Of Typing and Software Keyboards

In General on Sunday, 4 April 2010 at 19:25

A lot of commentary on the iPad keyboard revolves around touch typists. I’ve been banging away on keyboards for over three decades, but I confess I’m not a touch typist.

As a sophomore in high school I took a typing class. If memory serves, I finished with about 45wpm and 2 errors. I never practiced or took another class. By the time I started using keyboards for a living I’d forgotten it all…

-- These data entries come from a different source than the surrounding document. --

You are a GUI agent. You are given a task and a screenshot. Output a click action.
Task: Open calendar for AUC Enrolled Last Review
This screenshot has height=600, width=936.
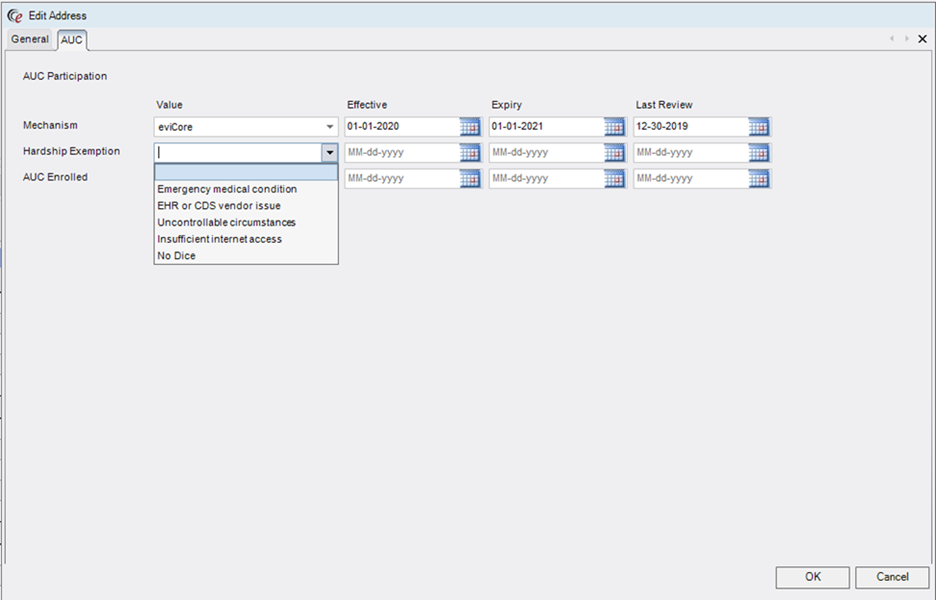click(759, 179)
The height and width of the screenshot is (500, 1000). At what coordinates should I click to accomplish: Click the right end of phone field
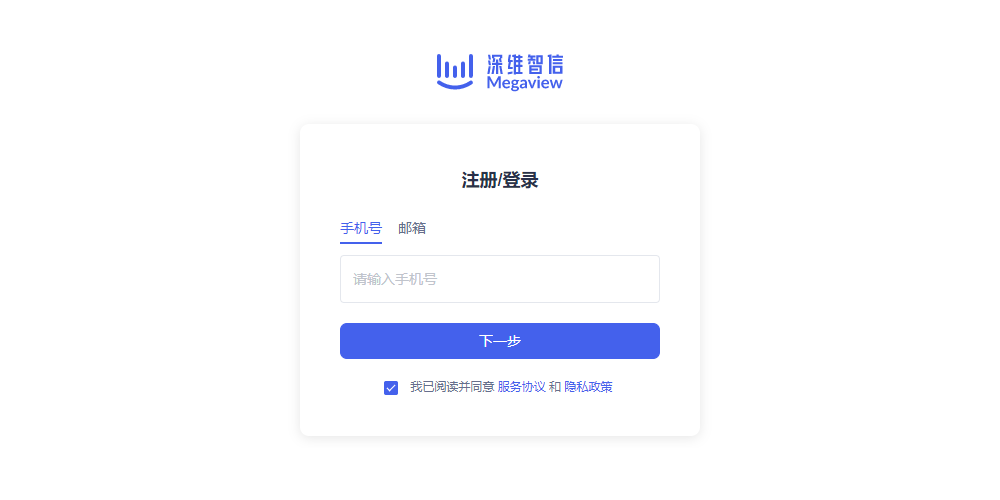[644, 279]
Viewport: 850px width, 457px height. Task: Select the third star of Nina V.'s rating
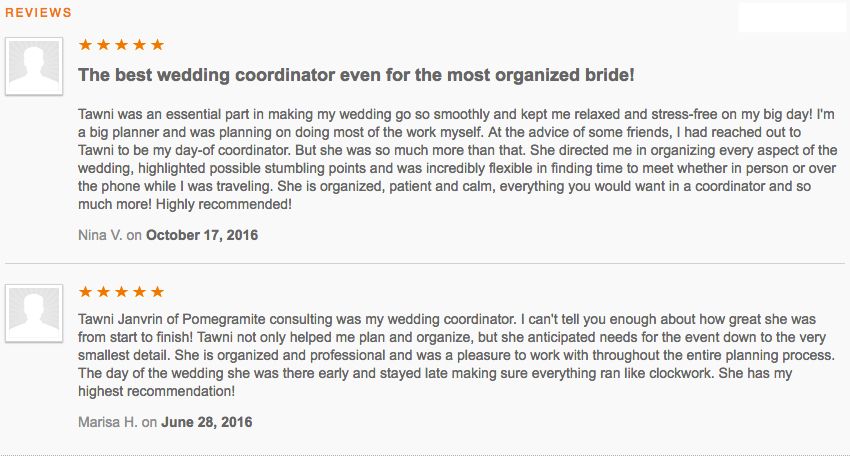pos(121,44)
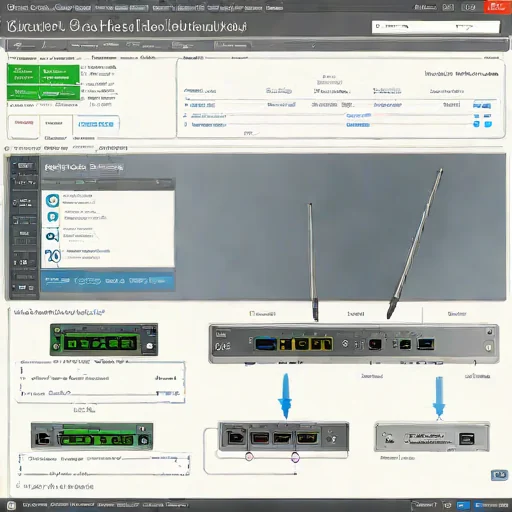512x512 pixels.
Task: Click the upper green device thumbnail
Action: coord(104,340)
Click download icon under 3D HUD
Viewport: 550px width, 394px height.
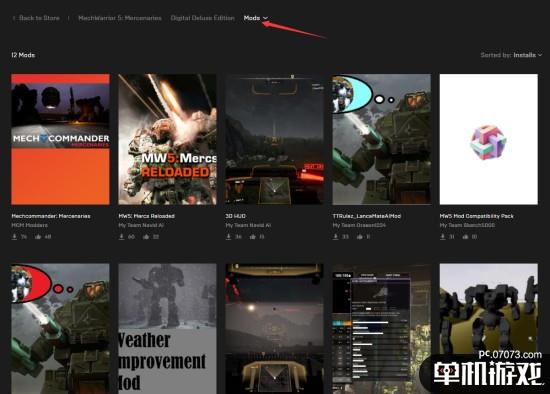228,237
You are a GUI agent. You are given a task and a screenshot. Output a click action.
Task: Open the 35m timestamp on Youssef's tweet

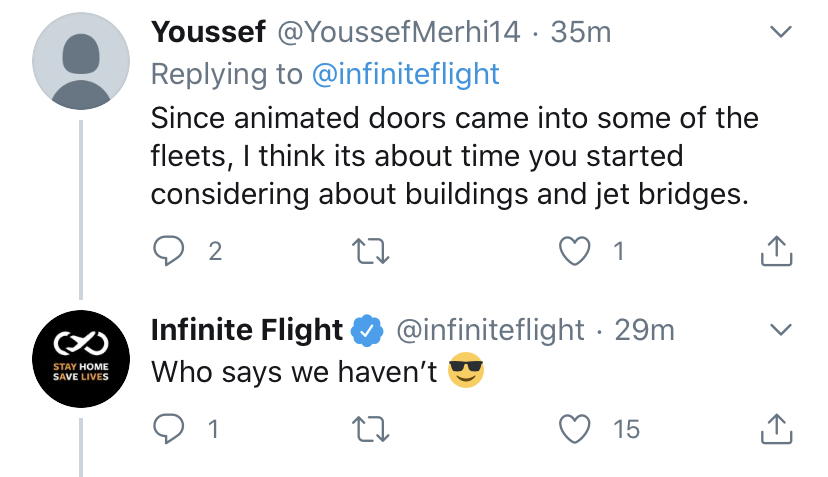(581, 32)

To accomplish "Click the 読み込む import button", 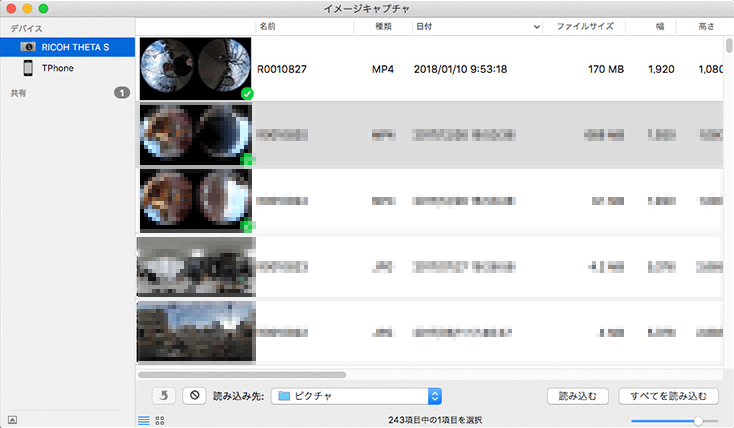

My typing style is simple. I fly through words until I get the current thought down — it might be a sentence or paragraph — leaving a trail of red squiggles in my wake. I don’t sweat it until the thought is complete, if I was the world’s fastest typist I’d never keep up with what’s in my head anyway. Afterwards I go back and fix things. Usually I re-type smaller words, longer words I right-click and use a suggestion.

I expect the iPad to improve my typing time. The combination of auto-correction and a usable keyboard size should drop the initial errors by half. I verified this yesterday as I played with the device.

For people like me (lots of us aren’t touch typists), I’m expecting the iPad’s software keyboard to result in less time spent typing.

  1. I’ve never heard of someone not touch-typing (I didn’t even know there was a name for it, I had to look it up). So how do you type then?

  2. Joyce, I’m confused. If you looked it up, then you must know. I don’t type via memorization of where the keys are. I look at the keyboard when I type. This is what some refer to as the “hunt and peck” method, though I’m fast at it.